21. Hukuk Dairesi 2019/1500 E. , 2020/486 K.
"İçtihat Metni"MAHKEMESİ :İş Mahkemesi
FERİ MÜDAHİL : Sosyal Güvenlik Kurumu Vek.Av. ...
TÜRK MİLLETİ ADINA
Davacı, davalı işverene ait işyerinde geçen çalışmalarının tespitine karar verilmesini istemiştir.
Mahkeme bozmaya uyarak ilamında belirtildiği şekilde, isteğin kısmen kabulüne karar vermiştir.
Hükmün davalılar vekilleri tarafından temyiz edilmesi üzerine temyiz isteğinin süresinde olduğu anlaşıldıktan sonra düzenlenen raporla dosyadaki kağıtlar okundu, işin gereği düşünüldü ve aşağıdaki karar verildi.
K A R A R
Dava; davacının, davalıya ait işyerinde 04.04.1995 – 01.12.1998 tarihleri arasında kesintisiz olarak çalıştığının tespiti istemine ilişkindir.
Mahkemenin davanın reddine dair 19/11/2015 tarihli hükmü dairemizin 12/06/2017 tarih 2016/3215 esas 2017/5222 karar sayılı kararı ile ayakkabı sektöründeki kesat dönemler hususunda bilgisi olan uzman bir bilirkişi marifeti ile kesat dönemleri belirlemek, yine kesat dönemlerin belirlenmesi için ilgili odalar ve sendikalardan bilgi almak ve böylece toplanan deliller değerlendirilmek sureti ile varılacak sonuca göre hüküm kurmak gerektiğinden bahisle bozulmuş, mahkemece bozma ilamına uyularak davanın kısmen kabulü ile; 49981077342 t.c kimlik ve 21654233 sigorta sicil nolu davacı ...’in 04/04/1995- 01/12/1998 tarihleri arasında sezon dönemleri hariç 1116 gün çalıştığı, 597 günlük çalışmasının kuruma bildirildiği, 519 günlük çalışmasının bildirilmediğinin tespitine karar verilmiştir.
1-Davanın, 6552 sayılı Yasanın 64. maddesi ile 5521 sayılı İş Mahkemeleri Kanununun 7. maddesine eklenen hükmün yürürlüğe girdiği 11/09/2014 tarihinden sonra açıldığı ve Sosyal Güvenlik Kurumunun bu hüküm gereğince davadaki sıfatının feri müdahil olduğu anlaşılmaktadır.

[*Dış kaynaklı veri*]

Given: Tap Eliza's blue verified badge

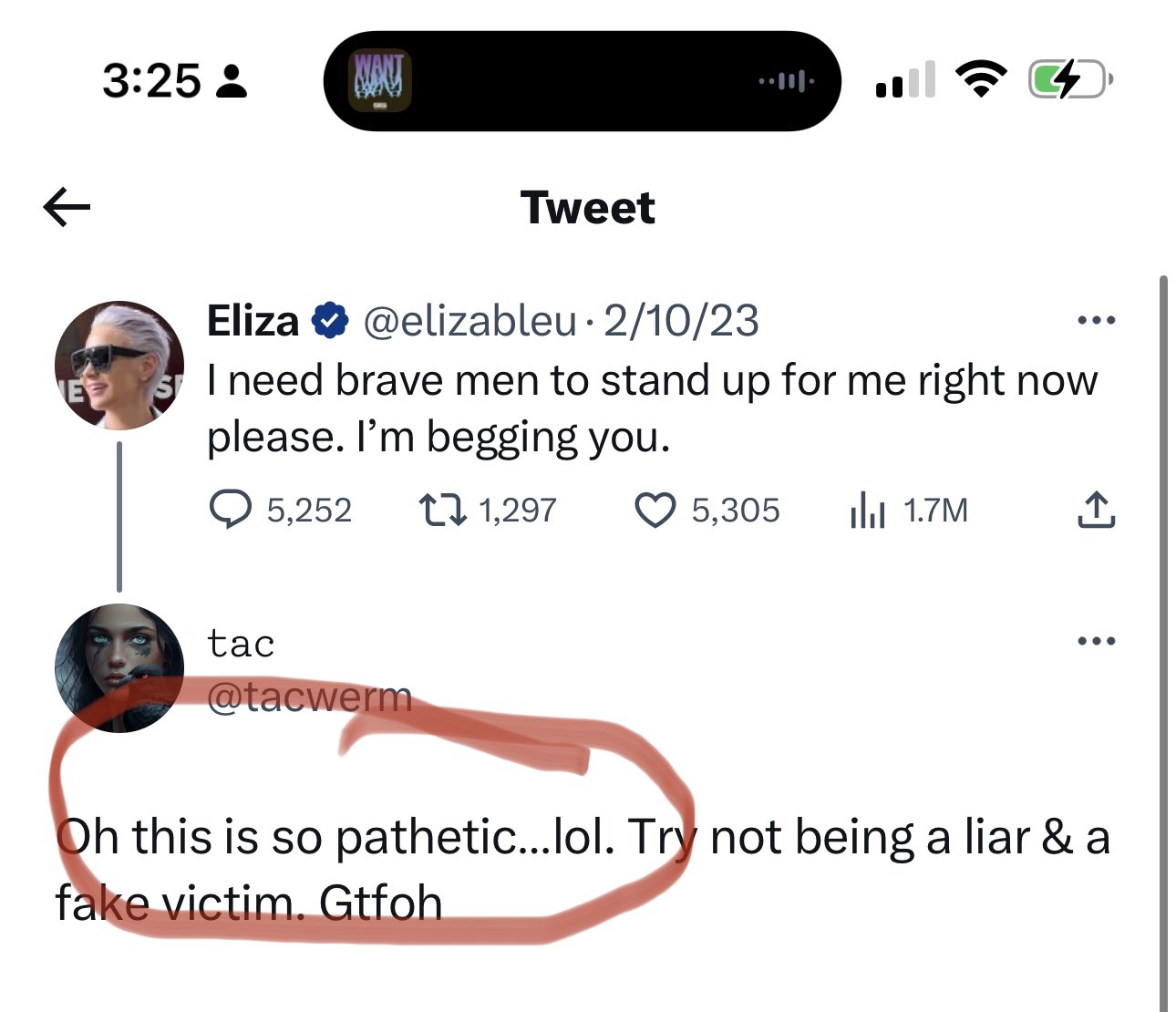Looking at the screenshot, I should pyautogui.click(x=330, y=321).
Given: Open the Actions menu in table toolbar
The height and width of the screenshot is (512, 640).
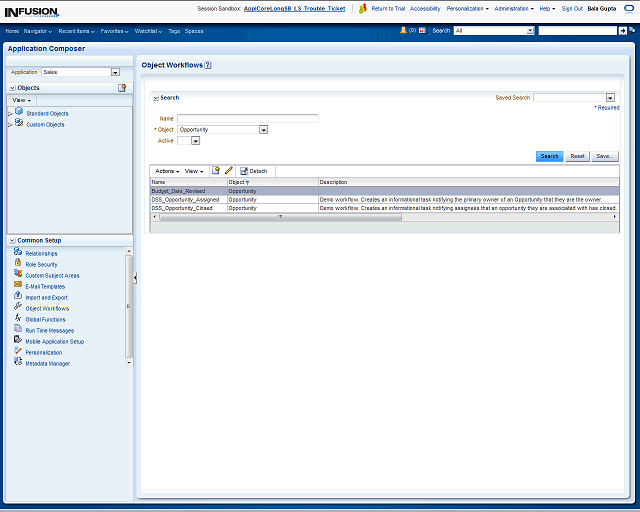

Ancak, mahkemece verilen kararda Sosyal Güvenlik Kurumunun davalı olduğu belirtildikten sonra davacı lehine hükmedilen yargılama gideri ve vekalet ücretinin davalılardan tahsiline karar verilmiş olması usul ve yasaya aykırı olup bozma nedenidir.
2-6100 sayılı Hukuk Muhakemeleri Kanununun 297/son maddesindeki: “Hükmün sonuç kısmında, gerekçeye ait herhangi bir söz tekrar edilmeksizin, taleplerden her biri hakkında verilen hükümle, taraflara yüklenen borç ve tanınan hakların, sıra numarası altında; açık, şüphe ve tereddüt uyandırmayacak şekilde gösterilmesi gereklidir” hükmü uyarınca hüküm fıkrasının infaza elverişli ve açık olması gerekmektedir.
./..
Hükümler davayı esastan çözümleyen, taraflar arasındaki uyuşmazlığı sona erdiren nihai kararlardır. Hüküm ile taraflar arasındaki uyuşmazlık sona erer ve hüküm kesinleşince artık o uyuşmazlık hakkında yeni bir dava açılamaz. HMK"nun 297/son maddesi gereğince hüküm fıkrasının açık olması taraflara bahşedilen vazife ve haklar, şüphe ve tereddüt uyandırmayacak biçimde yazılmalı, hüküm infazı kabil olmalıdır. Dava açıldığı tarihteki şartlara göre karara bağlanmalı, şarta bağlı ve terditli hüküm kurulmamalı, hüküm fıkrasında asıl taleple birlikte yardımcı talepler hakkında da karar verilmelidir.
Somut olayda, Mahkemece davacının davalıya ait işyerinde 04/04/1995 – 01/12/1998 tarihleri arasında sezon dönemleri hariç 1116 gün çalıştığı, 597 günlük çalışmasının Kuruma bildirildiği, 519 günlük çalışmasının bildirilmediğinin tespitine karar verilmiş ise de çalışılmadığı kabul edilen sezon dönemleri tarih olarak açıkça gösterilmediğinden kabul edilen sürelerin bildirilen süreler dışındaki hangi sürelere mal edilmesi gerektiği gösterilmediğinden hükmün bu hali ile infaz kabiliyetine haiz olduğundan da söz etmek mümkün değildir.
O halde, davalıların bu yönleri amaçlayan temyiz itirazları kabul edilmeli ve özellikle infaza elverişli hüküm kurulması için hüküm bozulmalıdır.
SONUÇ: Hükmün yukarıda açıklanan nedenlerle BOZULMASINA, temyiz harcının istek halinde davalı ..."a iadesine, 04/02/2020 gününde oybirliğiyle karar verildi.